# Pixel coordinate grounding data
○ ○ ○ ○

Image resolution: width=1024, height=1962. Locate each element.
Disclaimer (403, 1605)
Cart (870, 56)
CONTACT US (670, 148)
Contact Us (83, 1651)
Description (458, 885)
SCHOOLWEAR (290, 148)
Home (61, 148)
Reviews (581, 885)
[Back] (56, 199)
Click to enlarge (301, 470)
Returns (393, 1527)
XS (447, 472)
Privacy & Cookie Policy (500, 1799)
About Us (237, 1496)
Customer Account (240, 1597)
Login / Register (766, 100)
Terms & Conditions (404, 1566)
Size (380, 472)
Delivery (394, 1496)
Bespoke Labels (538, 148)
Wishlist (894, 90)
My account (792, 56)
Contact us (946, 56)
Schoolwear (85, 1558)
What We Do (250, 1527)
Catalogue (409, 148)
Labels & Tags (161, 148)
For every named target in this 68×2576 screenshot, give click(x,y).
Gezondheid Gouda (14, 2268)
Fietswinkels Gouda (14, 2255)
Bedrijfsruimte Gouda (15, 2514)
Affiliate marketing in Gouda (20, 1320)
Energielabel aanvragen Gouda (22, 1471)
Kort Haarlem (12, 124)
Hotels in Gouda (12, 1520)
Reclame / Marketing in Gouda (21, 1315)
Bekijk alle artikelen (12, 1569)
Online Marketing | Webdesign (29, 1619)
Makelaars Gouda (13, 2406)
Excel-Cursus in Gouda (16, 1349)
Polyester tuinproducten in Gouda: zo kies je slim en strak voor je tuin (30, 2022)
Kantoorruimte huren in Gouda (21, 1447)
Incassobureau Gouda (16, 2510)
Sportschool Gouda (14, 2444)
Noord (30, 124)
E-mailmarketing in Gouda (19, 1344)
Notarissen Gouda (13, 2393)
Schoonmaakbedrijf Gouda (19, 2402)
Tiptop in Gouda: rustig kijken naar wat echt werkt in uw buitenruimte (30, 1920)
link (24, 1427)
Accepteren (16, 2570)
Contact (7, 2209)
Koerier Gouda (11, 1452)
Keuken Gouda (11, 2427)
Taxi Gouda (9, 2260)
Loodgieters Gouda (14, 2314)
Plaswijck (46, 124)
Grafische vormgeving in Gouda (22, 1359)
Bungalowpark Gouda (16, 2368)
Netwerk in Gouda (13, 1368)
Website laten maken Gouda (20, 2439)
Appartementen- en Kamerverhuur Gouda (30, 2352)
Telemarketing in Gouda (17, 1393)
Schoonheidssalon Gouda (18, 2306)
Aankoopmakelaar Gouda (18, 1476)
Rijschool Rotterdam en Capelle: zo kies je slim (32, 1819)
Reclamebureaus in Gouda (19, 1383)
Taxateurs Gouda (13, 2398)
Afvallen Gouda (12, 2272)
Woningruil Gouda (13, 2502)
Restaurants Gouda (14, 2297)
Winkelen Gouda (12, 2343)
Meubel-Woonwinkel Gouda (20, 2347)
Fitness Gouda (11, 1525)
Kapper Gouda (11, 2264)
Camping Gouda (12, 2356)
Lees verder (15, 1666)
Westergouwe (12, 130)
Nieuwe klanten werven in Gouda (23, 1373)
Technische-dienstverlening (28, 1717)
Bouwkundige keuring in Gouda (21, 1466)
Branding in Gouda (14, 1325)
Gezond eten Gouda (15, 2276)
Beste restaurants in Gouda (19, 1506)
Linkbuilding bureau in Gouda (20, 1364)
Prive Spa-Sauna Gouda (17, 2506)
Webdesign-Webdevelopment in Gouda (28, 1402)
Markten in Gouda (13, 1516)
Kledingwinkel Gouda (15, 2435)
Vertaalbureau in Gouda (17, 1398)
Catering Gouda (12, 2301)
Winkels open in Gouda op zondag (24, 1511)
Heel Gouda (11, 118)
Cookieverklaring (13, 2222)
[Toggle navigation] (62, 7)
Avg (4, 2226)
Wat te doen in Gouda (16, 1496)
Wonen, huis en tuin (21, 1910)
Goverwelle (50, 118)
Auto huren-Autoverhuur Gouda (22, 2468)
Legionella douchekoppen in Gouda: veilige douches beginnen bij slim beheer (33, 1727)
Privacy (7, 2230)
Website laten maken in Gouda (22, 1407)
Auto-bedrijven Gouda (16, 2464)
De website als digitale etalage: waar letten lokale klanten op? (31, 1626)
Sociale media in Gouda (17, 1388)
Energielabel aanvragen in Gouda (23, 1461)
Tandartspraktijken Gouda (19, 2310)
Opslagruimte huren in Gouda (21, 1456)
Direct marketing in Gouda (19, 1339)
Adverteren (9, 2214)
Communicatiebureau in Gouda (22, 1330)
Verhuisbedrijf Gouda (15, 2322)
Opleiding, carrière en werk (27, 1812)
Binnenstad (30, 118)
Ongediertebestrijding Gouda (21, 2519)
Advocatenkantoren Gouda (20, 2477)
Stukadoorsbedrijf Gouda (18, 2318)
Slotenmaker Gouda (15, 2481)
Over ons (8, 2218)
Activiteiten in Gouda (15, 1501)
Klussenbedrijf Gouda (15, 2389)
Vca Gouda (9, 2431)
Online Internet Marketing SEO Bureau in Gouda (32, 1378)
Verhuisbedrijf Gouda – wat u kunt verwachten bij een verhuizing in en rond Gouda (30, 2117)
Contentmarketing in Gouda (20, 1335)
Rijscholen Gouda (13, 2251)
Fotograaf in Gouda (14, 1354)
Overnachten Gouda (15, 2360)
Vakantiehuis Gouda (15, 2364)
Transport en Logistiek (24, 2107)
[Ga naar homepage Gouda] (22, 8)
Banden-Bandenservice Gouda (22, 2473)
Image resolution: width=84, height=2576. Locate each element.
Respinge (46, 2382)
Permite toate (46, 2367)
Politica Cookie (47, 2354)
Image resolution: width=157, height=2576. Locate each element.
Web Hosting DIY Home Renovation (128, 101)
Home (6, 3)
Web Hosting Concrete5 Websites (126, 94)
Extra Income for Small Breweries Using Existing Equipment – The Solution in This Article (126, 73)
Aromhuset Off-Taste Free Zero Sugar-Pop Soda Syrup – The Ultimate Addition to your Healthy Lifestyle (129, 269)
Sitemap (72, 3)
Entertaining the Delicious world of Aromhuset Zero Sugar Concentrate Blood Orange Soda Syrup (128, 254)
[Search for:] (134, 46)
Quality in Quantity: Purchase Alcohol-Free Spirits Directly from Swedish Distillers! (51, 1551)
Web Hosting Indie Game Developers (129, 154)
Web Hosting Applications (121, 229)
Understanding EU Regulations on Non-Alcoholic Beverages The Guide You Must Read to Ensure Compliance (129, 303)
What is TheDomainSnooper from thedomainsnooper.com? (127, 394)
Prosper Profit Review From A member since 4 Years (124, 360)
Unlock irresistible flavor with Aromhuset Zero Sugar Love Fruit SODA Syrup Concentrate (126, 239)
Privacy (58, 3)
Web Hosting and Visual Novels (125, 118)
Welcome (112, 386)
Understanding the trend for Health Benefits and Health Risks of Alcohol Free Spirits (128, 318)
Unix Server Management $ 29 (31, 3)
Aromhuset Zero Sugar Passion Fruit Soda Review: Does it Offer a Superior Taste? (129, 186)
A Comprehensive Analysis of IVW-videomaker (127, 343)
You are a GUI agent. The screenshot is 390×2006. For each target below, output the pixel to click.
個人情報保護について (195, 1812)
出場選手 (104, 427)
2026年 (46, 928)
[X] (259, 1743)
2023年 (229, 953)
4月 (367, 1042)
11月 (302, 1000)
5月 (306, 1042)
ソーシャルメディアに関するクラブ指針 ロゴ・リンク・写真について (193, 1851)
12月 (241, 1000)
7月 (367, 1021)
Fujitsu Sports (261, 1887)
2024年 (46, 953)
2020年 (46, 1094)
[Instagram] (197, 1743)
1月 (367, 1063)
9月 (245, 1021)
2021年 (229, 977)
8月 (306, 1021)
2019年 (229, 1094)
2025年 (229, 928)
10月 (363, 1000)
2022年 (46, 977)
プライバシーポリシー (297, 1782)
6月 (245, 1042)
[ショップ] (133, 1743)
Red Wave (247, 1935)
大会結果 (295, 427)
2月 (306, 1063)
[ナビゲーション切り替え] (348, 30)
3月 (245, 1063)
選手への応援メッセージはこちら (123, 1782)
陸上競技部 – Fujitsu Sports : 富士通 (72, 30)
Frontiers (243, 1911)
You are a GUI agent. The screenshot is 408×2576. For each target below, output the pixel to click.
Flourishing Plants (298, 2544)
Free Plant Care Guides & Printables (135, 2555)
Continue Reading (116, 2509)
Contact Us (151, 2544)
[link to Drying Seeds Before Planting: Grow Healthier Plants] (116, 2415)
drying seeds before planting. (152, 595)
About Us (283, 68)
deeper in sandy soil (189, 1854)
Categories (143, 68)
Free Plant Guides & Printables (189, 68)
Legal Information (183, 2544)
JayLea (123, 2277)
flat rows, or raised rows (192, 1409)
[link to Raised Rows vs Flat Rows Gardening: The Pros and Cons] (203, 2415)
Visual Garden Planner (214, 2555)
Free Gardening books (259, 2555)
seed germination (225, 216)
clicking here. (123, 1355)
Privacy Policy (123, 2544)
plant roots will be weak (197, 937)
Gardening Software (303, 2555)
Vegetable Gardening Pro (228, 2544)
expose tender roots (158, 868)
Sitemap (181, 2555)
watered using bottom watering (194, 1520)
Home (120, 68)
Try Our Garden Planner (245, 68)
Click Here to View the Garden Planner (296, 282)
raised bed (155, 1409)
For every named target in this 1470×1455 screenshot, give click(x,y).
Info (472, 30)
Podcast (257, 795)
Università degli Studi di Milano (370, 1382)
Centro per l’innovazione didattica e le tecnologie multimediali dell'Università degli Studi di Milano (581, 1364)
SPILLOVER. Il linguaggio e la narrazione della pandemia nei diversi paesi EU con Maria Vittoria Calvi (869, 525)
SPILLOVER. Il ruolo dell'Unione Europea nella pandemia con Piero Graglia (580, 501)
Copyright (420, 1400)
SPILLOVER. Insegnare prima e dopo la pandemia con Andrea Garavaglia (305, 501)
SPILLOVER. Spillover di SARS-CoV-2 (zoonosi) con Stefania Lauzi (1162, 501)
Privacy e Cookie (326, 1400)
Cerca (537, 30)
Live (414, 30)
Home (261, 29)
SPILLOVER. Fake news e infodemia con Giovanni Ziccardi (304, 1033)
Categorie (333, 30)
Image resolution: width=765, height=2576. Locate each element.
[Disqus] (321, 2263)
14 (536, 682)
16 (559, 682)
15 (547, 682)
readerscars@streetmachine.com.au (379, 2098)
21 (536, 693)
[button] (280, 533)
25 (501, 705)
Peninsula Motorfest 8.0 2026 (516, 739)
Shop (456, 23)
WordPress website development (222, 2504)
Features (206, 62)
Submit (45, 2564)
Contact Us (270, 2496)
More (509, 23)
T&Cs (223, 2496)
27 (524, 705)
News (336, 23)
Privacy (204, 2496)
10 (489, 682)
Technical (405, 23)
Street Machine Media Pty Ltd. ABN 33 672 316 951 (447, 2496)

○ ○ ○ ○

# WORK REQUIRED
Begin at the top of the records above and quote each line exactly, ending with the line that contains "Tiptop in Gouda: rustig".

# RESPONSE BOX
Image resolution: width=1024, height=1962. Locate each element.
Disclaimer (403, 1605)
Cart (870, 56)
CONTACT US (670, 148)
Contact Us (83, 1651)
Description (458, 885)
SCHOOLWEAR (290, 148)
Home (61, 148)
Reviews (581, 885)
[Back] (56, 199)
Click to enlarge (301, 470)
Returns (393, 1527)
XS (447, 472)
Privacy & Cookie Policy (500, 1799)
About Us (237, 1496)
Customer Account (240, 1597)
Login / Register (766, 100)
Terms & Conditions (404, 1566)
Size (380, 472)
Delivery (394, 1496)
Bespoke Labels (538, 148)
Wishlist (894, 90)
My account (792, 56)
Contact us (946, 56)
Schoolwear (85, 1558)
What We Do (250, 1527)
Catalogue (409, 148)
Labels & Tags (161, 148)
For every named target in this 68×2576 screenshot, give click(x,y).
Gezondheid Gouda (14, 2268)
Fietswinkels Gouda (14, 2255)
Bedrijfsruimte Gouda (15, 2514)
Affiliate marketing in Gouda (20, 1320)
Energielabel aanvragen Gouda (22, 1471)
Kort Haarlem (12, 124)
Hotels in Gouda (12, 1520)
Reclame / Marketing in Gouda (21, 1315)
Bekijk alle artikelen (12, 1569)
Online Marketing | Webdesign (29, 1619)
Makelaars Gouda (13, 2406)
Excel-Cursus in Gouda (16, 1349)
Polyester tuinproducten in Gouda: zo kies je slim en strak voor je tuin (30, 2022)
Kantoorruimte huren in Gouda (21, 1447)
Incassobureau Gouda (16, 2510)
Sportschool Gouda (14, 2444)
Noord (30, 124)
E-mailmarketing in Gouda (19, 1344)
Notarissen Gouda (13, 2393)
Schoonmaakbedrijf Gouda (19, 2402)
Tiptop in Gouda: rustig kijken naar wat echt werkt in uw buitenruimte (30, 1920)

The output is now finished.